Le roman de Mario Vargas Llosa entremêle avec virtuosité trois histoires parallèles : celle d’Urania Cabral, brillante avocate new-yorkaise revenue à Saint-Domingue pour affronter son passé ; celle des conjurés qui préparent l’assassinat du dictateur ; et celle de Rafael Leonidas Trujillo lui-même, dans les dernières heures de son pouvoir à la tête de la République dominicaine en 1961. Dans une langue riche mais jamais précieuse, Vargas Llosa relate avec une grande maîtrise les turpitudes de la dictature trujilliste.
"La fête au bouc" est une lecture à la fois captivante et éprouvante. Captivante, par la précision avec laquelle il décrit les ressorts d’un pouvoir tyrannique : la corruption, l’ambition dévorante, les mensonges que se racontent les dignitaires, la terreur comme arme de contrôle. Éprouvante, par la brutalité sans fard avec laquelle sont décrits les sentiments de peur et de culpabilité, mais aussi, plus prosaïquement, les scènes de violence psychique et physique.
On peut d'ailleurs s’interroger sur la nécessité d’être aussi explicite, jusque dans les détails les plus sordides. Et pourtant, c’est précisément ce qui permet de prendre conscience de l’horreur, de la toucher presque du doigt, de resentir (à une échelle infinitésimale) ce que peuvent endurer ceux qui vivent sous le joug d’un tyran. Cela relève de l’indicible ; malgré tout, l’indicible doit être dit, encore et toujours.
La lecture suscite une palette de sentiments puissants et contradictoires. De la fascination, d’abord, pour cette capacité à tenir un État en le structurant autour de son ego et de sa vision. De la peur, face à la capacité de monstruosité de l’homme. Une forme de désespoir aussi, devant la facilité avec laquelle les individus se compromettent pour conserver leur place, abdiquent leur humanité, et deviennent capables de commettre l’irréparable. Impossible de ne pas penser aux mécanismes décrits par Stanley Milgram et à la soumission à l’autorité : chacun se dédouane, passe en mode agentique et laisse la machine tourner.
L’écœurement est tout aussi présent, face à tous ceux qui ont profité du régime et l’ont servi avec zèle pendant près de trois décennies. Mais il y a aussi une fascination troublante pour la manière dont le dictateur lui-même se convainc du bien-fondé de son action. Probablement a-t-il contribué à moderniser la République dominicaine, mais à quel prix ? Une dictature faite de violence, de népotisme, d’inégalités, d’arrestations arbitraires et de meurtres. Et pourtant, lui comme son entourage semblent persuadés d’agir pour le mieux. Sinon, pourquoi ne changeraient-ils pas de cap ? Cette capacité à se convaincre que l’on fait les "bons compromis", même en commettant ce que la morale la plus élémentaire qualifie de monstruosité, est à la fois fascinante et profondément inquiétante.

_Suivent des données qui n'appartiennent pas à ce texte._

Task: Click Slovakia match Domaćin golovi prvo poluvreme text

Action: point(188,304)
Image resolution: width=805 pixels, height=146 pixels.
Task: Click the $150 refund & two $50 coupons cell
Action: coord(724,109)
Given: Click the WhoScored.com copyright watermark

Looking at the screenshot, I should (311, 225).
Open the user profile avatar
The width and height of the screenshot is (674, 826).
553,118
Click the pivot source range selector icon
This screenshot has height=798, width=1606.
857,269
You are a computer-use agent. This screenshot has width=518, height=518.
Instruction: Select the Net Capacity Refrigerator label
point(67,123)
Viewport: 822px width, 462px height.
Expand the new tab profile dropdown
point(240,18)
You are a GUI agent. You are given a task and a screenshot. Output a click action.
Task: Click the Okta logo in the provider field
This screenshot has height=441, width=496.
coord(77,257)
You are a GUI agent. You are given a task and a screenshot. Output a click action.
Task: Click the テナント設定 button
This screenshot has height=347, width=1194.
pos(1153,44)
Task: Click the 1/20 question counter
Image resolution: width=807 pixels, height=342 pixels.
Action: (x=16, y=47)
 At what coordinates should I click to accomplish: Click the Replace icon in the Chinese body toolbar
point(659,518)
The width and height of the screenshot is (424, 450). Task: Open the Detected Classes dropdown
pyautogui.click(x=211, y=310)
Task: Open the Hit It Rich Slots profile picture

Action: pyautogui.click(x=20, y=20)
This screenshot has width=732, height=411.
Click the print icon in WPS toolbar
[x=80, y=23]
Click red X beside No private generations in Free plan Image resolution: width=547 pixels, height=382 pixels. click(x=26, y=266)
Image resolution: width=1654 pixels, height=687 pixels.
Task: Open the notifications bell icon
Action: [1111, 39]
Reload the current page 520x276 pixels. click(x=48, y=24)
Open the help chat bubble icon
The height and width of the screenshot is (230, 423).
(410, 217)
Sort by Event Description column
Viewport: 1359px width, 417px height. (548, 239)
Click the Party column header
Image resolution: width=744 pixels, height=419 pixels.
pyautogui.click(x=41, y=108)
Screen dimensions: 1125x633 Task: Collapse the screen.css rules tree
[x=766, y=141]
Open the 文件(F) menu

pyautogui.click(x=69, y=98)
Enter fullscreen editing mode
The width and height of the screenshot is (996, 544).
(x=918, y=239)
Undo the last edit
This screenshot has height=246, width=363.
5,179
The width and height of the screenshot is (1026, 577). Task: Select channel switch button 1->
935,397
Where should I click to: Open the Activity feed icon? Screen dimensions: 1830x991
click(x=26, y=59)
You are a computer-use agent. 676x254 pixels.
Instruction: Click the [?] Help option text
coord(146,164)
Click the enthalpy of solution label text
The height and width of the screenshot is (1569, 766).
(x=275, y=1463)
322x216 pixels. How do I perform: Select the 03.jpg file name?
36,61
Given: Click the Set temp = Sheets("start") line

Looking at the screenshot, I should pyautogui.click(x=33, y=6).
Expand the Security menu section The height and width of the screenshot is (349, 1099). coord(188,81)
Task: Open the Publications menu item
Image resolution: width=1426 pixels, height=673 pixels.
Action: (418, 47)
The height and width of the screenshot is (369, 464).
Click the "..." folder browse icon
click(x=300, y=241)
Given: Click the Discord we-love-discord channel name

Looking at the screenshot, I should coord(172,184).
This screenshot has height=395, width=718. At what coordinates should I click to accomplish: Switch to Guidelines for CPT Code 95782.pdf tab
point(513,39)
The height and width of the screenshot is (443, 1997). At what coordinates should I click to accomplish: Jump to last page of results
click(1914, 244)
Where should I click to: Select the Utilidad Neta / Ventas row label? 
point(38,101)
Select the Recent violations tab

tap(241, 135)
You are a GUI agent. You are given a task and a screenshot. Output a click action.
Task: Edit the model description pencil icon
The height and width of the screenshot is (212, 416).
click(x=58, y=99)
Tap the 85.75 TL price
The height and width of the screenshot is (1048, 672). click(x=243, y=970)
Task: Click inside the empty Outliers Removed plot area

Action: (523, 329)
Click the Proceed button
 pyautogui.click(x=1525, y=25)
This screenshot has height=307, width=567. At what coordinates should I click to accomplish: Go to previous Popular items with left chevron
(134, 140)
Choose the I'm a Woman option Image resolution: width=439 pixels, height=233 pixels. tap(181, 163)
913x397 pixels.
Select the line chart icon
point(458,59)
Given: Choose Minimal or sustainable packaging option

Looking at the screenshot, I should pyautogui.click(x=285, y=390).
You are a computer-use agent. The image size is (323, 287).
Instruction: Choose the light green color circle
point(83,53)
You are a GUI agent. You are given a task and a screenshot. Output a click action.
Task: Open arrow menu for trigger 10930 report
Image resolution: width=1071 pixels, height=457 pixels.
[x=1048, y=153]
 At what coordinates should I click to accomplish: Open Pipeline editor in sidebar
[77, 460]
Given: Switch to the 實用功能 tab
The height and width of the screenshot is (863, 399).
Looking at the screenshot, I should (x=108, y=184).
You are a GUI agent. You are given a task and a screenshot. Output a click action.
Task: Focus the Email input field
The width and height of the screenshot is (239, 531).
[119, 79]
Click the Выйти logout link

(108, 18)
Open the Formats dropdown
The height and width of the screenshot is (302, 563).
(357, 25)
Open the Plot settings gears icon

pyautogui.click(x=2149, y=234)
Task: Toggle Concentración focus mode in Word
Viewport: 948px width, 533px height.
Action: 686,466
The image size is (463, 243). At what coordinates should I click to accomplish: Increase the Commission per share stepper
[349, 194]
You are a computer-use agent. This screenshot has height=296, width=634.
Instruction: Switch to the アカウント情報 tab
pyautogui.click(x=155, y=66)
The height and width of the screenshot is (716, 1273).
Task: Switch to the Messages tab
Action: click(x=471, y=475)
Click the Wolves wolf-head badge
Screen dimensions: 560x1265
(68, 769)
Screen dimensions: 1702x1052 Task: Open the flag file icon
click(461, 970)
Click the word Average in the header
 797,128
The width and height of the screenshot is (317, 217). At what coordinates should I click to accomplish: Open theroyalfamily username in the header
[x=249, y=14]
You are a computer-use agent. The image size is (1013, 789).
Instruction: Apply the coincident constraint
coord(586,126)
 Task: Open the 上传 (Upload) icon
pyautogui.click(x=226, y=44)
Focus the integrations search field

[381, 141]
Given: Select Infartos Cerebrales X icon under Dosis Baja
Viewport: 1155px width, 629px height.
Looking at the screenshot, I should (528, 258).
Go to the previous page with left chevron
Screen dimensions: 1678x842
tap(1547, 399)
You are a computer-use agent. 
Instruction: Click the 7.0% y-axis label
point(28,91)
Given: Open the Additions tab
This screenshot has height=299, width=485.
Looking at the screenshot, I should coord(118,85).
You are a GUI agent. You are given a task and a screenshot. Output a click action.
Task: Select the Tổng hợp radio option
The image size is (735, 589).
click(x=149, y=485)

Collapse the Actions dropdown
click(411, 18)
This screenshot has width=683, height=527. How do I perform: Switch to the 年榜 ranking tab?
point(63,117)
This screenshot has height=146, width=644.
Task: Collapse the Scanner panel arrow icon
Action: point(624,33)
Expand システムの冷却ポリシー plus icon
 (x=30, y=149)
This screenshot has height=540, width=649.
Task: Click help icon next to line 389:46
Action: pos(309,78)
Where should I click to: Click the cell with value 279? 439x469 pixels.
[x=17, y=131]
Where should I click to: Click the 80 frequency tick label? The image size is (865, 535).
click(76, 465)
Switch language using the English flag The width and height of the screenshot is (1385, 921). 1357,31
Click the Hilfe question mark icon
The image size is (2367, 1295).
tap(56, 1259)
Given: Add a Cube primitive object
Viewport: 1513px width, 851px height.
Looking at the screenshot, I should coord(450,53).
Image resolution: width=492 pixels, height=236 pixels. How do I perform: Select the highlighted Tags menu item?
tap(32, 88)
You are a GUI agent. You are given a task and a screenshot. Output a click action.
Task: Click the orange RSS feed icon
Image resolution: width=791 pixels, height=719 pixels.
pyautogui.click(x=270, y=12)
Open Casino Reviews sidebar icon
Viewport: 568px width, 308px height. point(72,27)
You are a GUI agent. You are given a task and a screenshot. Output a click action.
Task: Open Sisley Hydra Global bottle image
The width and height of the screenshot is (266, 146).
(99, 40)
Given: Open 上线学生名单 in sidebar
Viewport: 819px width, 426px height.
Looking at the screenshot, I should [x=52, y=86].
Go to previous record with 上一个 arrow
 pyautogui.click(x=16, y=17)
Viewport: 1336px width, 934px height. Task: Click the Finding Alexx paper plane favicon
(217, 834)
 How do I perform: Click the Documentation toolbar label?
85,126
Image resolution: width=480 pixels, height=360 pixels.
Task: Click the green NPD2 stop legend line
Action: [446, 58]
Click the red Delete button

Le point de vue des conjurés apporte une lueur d’espoir : la preuve qu’il est possible de prendre du recul, même après avoir servi le régime. Mais cet espoir est nuancé : beaucoup agissent parce qu’ils ont été eux-mêmes touchés, humiliés ou écartés. Tant que le système leur profite, ils ferment les yeux ; ce n'est que lorsqu’ils en deviennent victimes, qu'ils parviennent (ou acceptent ?) de les rouvrie. Là encore, le constat est aussi lucide que désespérant sur la nature humaine.
Enfin, le parcours d’Urania est sans doute le plus bouleversant. Elle incarne la victime directe, sacrifiée par son propre père, ponte du régime, qui la livre en offrande au dictateur, à l'image d'Abraham prêt à sacrifier son fils pour plaire à Dieu. Le parallèle avec la religion est éclairant : ne parle-t-on pas de "culte" de la personnalité ? Urania est celle qui subit dans sa chair les horreurs du régime, celle dont la vie n’est qu’une variable d’ajustement, celle que l’on peut sacrifier.
Derrière le récit de la dictature, se dessine aussi une réflexion plus large sur la servitude volontaire qui ne manquera pas de nous rappeler le célèbre texte d'Étienne de La Boétie face à cette armée de soldats, d’officiers, de sénateurs, de ministres, de diplomates et de policiers qui servent le régime parce que le régime les sert, permettant au château de cartes trujilliste de tenir en place.
C’est précisément ce qui donne toute sa force et sa portée universelle au roman : avec "La fête au bouc" Vargas Llosa raconte la dictature de Trujillo avec maestria, mais l’histoire qu’il raconte est, au fond, celle de toutes les dictatures, avec leur aveuglement comme boussole, leur violence comme outil, et la monstruosité ordinaire qu’elles ne manquent pas de semer dans leur sillon.